I really have no clue what you can do if your doctor recommends testing cortisol and ACTH except a) refuse b) just don't get the draw c) ask what he's basing his potential conclusions on (yes, easier said than done).  

The most important thing you can do is respect yourself.  Are you still suffering from symptoms of untreated adrenal insufficiency such as nausea, vomiting, diarrhea, fatigue, hyperpigmentation, low blood pressure?  Do you suffer from symptoms of Cushing's like weight gain, insomnia, easy to anger, purple striae, easy bruising and thin skin?  Let your symptoms guide you and your physician.  

Feel like crap and think you're on the "right" dose of HC?
  1. Are you dosing your HC physiologically?
  2. Does the amount of florinef you take keep your sodium consistently at 140 at 8 am, fasting after 24 hours on a normal sodium diet (2,300 mg)?
  3. Is your free T4 1.3 if you're female and 1.4 if you're male?  GET YOUR RESULTS.  NORMAL is not an acceptable answer here.
  4. Are you allowed to replace the hormones in which you're deficient like DHEA-S, testosterone, progesterone?
If you feel like crap and the answers to each and every question above is "yes", you need further testing and/or dosing assistance.  Get help.  If the answer is "no" to even one of these questions, work on each one in order with your physician.

In summary, doctors are wasting our blood, our money and our lives by testing cortisol and HC to determine the proper dosing since there are NO standards upon which to base their opinions EXCEPT clinical grounds!  

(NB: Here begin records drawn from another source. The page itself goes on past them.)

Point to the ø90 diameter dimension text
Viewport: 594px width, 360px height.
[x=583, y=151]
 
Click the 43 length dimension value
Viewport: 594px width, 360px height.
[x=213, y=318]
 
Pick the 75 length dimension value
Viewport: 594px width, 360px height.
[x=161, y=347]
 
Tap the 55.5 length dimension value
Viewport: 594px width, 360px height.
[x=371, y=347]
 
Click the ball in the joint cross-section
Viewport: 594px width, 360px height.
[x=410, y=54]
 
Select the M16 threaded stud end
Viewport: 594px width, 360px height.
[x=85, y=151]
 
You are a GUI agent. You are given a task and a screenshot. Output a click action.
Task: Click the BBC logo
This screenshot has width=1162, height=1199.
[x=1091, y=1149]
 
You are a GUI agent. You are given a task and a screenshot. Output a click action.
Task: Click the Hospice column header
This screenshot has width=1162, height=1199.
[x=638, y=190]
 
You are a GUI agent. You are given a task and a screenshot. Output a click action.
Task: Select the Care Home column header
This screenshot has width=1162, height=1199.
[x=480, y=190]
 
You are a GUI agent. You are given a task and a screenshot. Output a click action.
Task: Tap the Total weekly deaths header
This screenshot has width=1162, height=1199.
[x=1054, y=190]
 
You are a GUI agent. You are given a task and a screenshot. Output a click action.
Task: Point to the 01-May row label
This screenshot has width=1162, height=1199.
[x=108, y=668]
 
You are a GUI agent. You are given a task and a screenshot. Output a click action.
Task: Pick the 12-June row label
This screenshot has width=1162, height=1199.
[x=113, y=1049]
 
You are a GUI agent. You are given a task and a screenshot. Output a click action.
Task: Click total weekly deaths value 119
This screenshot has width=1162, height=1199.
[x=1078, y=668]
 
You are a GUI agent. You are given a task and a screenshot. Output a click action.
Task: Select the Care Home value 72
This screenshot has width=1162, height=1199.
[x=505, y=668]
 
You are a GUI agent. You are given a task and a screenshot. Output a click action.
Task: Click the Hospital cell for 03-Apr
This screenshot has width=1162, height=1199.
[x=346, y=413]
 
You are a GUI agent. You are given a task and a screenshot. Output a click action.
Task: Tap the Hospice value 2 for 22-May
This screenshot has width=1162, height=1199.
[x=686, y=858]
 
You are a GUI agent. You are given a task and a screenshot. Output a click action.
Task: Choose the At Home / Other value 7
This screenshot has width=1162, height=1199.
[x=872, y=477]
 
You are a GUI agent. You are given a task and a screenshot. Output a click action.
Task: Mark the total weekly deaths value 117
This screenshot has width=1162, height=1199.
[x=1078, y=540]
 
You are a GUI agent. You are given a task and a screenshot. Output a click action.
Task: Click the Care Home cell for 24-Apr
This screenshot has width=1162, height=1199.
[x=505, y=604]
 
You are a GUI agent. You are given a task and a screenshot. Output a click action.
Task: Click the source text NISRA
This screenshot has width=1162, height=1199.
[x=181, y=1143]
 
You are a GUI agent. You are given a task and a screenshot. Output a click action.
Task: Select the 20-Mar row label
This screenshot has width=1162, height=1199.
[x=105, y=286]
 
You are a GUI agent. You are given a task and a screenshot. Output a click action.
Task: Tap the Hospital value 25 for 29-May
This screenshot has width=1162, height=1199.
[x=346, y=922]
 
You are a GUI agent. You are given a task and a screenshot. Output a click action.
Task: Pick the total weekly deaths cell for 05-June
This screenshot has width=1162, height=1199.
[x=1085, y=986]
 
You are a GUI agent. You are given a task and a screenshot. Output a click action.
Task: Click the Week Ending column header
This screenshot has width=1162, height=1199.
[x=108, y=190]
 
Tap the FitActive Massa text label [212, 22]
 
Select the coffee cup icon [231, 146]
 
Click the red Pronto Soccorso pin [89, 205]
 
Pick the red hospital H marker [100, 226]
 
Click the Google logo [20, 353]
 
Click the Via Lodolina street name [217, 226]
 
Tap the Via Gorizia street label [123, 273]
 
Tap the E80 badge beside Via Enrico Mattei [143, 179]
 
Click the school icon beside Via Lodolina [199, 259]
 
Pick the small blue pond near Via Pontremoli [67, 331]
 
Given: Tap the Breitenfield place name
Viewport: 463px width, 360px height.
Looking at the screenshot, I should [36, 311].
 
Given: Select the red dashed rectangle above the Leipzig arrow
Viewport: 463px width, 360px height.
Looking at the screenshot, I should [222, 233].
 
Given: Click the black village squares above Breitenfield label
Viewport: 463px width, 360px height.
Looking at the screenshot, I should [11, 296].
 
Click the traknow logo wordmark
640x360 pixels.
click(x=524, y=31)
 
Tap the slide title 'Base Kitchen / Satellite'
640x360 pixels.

Let's start a revolution.  
Require your doctor to provide you with proof of why he wants to test your cortisol and/or ACTH to determine your hydrocortisone dosing.  He might fire you but it might be worth it.  You'll find someone who thinks you and your judgement is valuable.  Who knows?  You might feel better if you were allowed to trust yourself and your symptoms that YOU live with 24 hours a day, 7 days a week.